You are viewing a plain text version of this content. The canonical link for it is here.
Posted to dev@whimsical.apache.org by sebb <se...@gmail.com> on 2017/06/13 15:45:47 UTC

Apmail jobs - speed up to allow more frequent runs

The apmail listing jobs (mods, subs) are generally quite expensive to run.
However the output does not change very frequently.

So a possible approach might be to run a cheap(er) check to look for
changes to the source files and only run the extraction when there is
a change.

This should allow list-subs and list-mods to be run hourly rather than 6-hourly.

I'm happy to look at how to implement this if people think it's worth pursuing?

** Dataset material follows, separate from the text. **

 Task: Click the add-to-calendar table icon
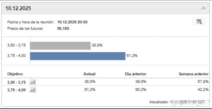click(199, 21)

Re: Apmail jobs - speed up to allow more frequent runs

Posted by Sam Ruby <ru...@intertwingly.net>.
On Tue, Jun 13, 2017 at 11:45 AM, sebb <se...@gmail.com> wrote:
> The apmail listing jobs (mods, subs) are generally quite expensive to run.
> However the output does not change very frequently.
>
> So a possible approach might be to run a cheap(er) check to look for
> changes to the source files and only run the extraction when there is
> a change.
>
> This should allow list-subs and list-mods to be run hourly rather than 6-hourly.
>
> I'm happy to look at how to implement this if people think it's worth pursuing?

Please do.  You might want to first check to see if I am being too conservative.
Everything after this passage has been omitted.